## Data under study:

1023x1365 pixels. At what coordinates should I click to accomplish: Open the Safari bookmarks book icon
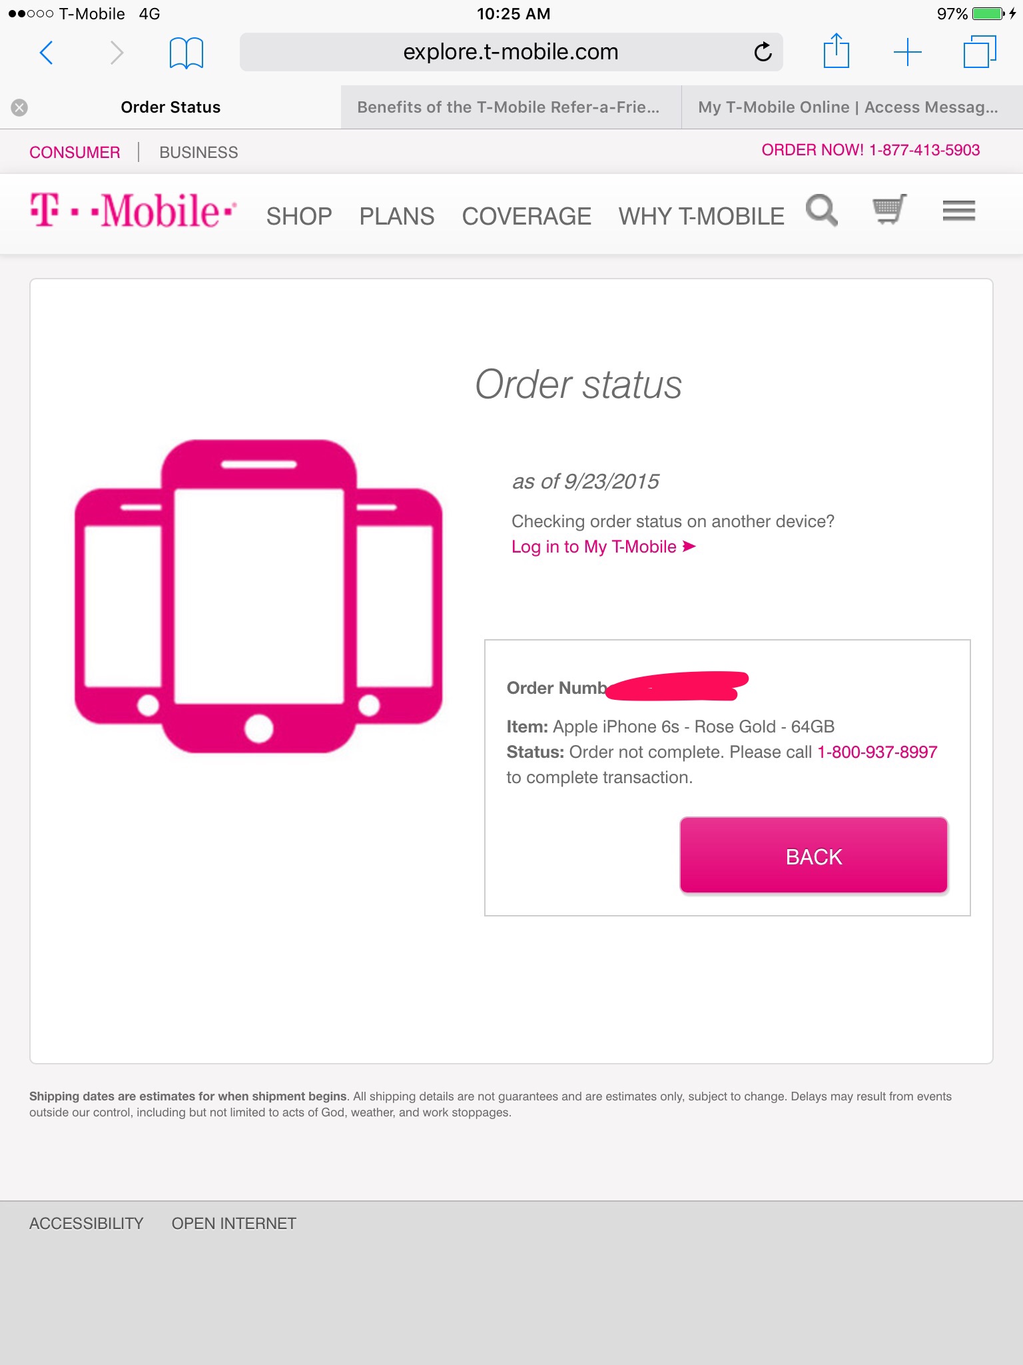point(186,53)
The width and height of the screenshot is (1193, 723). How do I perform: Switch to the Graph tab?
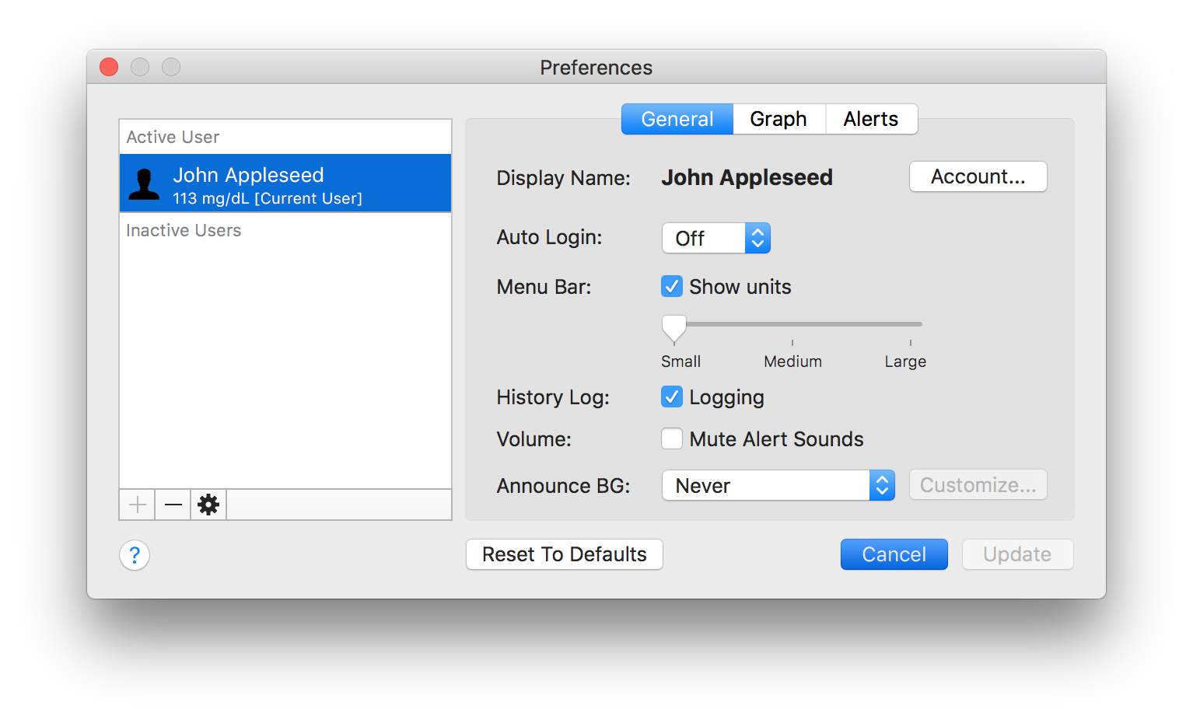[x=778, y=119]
* * *
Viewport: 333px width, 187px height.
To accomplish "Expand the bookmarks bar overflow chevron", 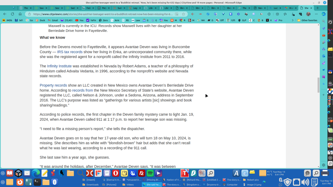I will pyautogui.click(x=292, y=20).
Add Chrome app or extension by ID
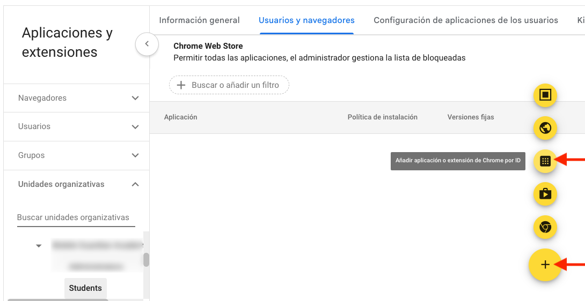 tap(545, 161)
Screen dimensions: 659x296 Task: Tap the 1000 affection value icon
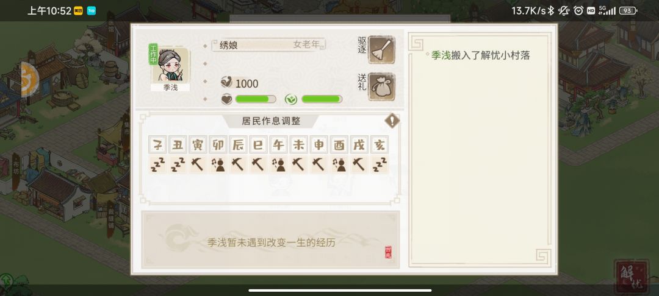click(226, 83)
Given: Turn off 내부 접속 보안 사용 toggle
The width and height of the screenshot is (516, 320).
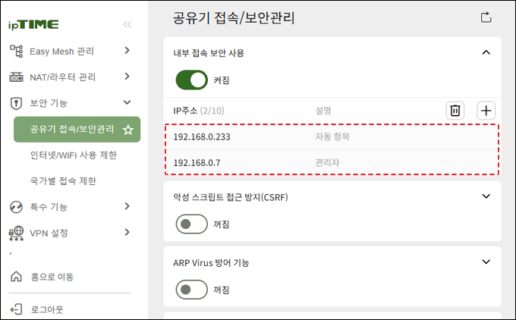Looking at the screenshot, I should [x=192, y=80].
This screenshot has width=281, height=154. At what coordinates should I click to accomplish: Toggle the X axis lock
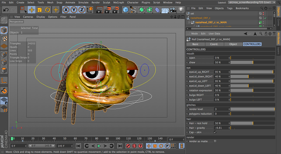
* * *
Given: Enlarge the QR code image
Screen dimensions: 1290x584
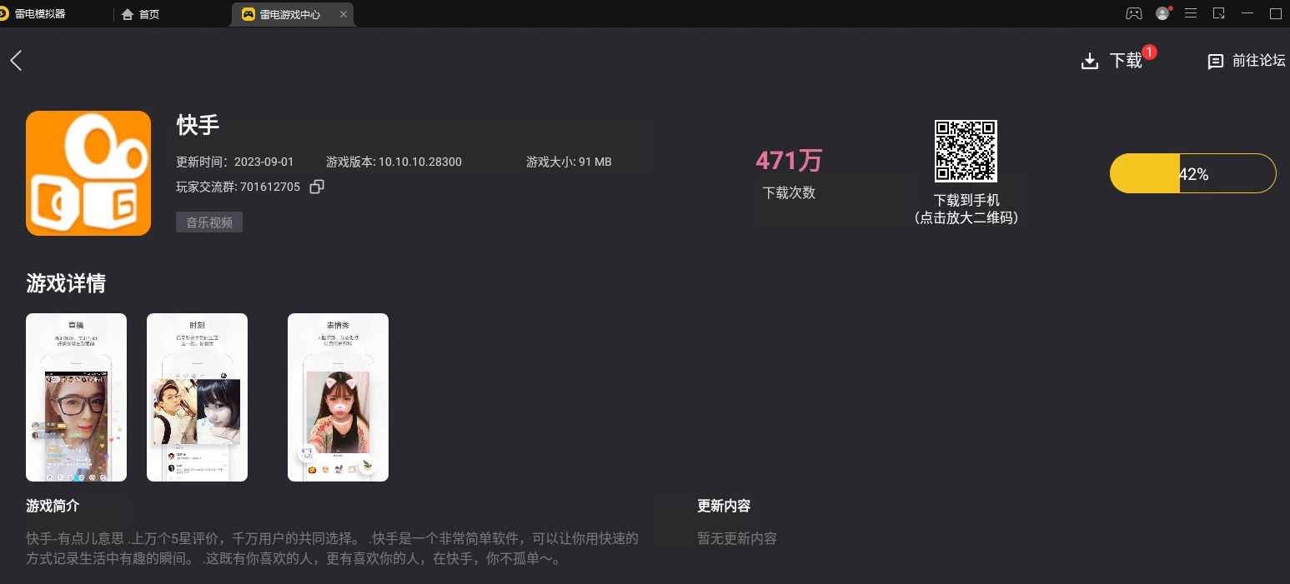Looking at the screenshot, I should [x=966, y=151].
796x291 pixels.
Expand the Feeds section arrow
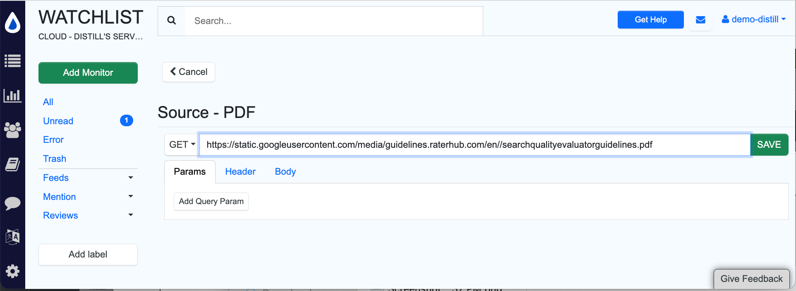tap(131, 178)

## What the exercise asks:
Pull each line that includes the word "Given" out of the material above.

## Output for this exercise:
Given: Turn off 내부 접속 보안 사용 toggle
Given: Enlarge the QR code image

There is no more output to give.